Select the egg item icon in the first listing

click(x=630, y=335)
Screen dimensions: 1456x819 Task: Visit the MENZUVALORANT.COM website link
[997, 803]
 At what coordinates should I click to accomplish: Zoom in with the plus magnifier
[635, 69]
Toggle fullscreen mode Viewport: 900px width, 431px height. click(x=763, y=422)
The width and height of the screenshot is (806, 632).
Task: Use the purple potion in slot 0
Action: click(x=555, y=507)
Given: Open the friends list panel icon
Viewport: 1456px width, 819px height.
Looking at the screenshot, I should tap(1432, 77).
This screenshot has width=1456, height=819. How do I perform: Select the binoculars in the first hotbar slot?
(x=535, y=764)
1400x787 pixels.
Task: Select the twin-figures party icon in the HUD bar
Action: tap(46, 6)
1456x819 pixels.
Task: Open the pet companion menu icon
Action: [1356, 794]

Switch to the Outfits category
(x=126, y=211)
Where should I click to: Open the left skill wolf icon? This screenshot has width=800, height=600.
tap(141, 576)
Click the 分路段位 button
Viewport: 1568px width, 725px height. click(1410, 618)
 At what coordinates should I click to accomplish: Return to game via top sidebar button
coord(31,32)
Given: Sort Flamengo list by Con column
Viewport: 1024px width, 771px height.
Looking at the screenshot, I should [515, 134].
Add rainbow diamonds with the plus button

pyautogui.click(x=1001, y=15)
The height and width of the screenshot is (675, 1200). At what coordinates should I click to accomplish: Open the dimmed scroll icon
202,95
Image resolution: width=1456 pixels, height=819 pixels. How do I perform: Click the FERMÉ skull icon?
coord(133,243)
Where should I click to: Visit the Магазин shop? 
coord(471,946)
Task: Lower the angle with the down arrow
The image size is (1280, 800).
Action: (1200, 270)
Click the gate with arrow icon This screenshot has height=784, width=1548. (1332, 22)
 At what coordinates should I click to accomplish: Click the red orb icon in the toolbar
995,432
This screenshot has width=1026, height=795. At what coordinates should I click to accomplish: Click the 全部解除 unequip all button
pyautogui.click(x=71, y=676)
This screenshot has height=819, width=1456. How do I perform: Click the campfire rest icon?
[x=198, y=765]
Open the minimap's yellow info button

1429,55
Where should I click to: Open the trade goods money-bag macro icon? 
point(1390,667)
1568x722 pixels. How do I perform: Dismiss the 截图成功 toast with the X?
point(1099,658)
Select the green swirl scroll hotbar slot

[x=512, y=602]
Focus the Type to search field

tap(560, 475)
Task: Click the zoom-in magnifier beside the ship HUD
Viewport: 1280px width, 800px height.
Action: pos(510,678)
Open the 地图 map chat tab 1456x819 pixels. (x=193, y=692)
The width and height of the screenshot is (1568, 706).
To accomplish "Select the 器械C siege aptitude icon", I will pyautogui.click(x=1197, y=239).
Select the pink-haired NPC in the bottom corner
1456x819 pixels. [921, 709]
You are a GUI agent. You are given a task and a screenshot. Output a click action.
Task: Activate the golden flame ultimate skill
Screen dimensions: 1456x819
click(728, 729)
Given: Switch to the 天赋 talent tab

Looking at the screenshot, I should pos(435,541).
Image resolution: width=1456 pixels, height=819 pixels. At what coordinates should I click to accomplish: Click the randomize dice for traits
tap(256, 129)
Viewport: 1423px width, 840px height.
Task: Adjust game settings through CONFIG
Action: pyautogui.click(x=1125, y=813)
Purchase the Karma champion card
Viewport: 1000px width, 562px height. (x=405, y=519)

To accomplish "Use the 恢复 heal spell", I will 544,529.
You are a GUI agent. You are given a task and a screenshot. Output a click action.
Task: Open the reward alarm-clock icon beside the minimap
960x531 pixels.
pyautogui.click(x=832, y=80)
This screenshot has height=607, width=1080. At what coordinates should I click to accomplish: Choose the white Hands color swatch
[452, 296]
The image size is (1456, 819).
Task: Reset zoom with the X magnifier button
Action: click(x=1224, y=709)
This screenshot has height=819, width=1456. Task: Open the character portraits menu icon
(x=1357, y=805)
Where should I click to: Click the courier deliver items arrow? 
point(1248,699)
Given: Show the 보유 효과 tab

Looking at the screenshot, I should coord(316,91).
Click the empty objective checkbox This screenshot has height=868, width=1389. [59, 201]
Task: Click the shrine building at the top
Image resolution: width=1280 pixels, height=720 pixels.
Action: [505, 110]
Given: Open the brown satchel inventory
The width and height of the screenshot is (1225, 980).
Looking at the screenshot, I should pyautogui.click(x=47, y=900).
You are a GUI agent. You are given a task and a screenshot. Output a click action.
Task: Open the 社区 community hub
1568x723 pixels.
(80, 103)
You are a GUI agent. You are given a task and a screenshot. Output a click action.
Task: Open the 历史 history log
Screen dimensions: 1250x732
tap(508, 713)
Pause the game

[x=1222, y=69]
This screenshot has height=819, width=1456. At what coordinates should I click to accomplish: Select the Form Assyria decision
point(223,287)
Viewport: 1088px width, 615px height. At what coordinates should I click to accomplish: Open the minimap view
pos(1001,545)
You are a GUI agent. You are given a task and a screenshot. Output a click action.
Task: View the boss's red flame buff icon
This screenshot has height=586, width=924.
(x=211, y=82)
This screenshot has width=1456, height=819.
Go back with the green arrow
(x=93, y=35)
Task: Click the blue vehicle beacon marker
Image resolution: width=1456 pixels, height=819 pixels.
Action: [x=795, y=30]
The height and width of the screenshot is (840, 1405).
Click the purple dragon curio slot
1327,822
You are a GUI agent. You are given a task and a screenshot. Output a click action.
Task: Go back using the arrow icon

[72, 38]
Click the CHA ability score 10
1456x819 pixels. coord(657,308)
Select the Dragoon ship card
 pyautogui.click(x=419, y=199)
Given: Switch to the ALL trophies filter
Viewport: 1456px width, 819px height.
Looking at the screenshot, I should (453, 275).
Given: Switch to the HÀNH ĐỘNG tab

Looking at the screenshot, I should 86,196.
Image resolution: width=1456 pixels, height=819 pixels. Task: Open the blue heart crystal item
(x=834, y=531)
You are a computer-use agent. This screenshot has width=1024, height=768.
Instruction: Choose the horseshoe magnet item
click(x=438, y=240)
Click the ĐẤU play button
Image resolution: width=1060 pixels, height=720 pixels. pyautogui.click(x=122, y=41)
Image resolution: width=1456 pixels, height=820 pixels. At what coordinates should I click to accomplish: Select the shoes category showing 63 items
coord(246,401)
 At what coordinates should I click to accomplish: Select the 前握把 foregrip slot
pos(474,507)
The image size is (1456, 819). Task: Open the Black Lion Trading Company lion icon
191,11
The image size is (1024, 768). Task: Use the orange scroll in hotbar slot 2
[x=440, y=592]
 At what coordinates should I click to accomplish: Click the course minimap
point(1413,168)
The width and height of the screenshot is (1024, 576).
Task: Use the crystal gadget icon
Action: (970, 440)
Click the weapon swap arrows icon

================

## Task instructions
Pull out every line above that contains the word "items".

## Complete response
Where should I click to: Click the courier deliver items arrow? 
Image resolution: width=1456 pixels, height=820 pixels. At what coordinates should I click to accomplish: Select the shoes category showing 63 items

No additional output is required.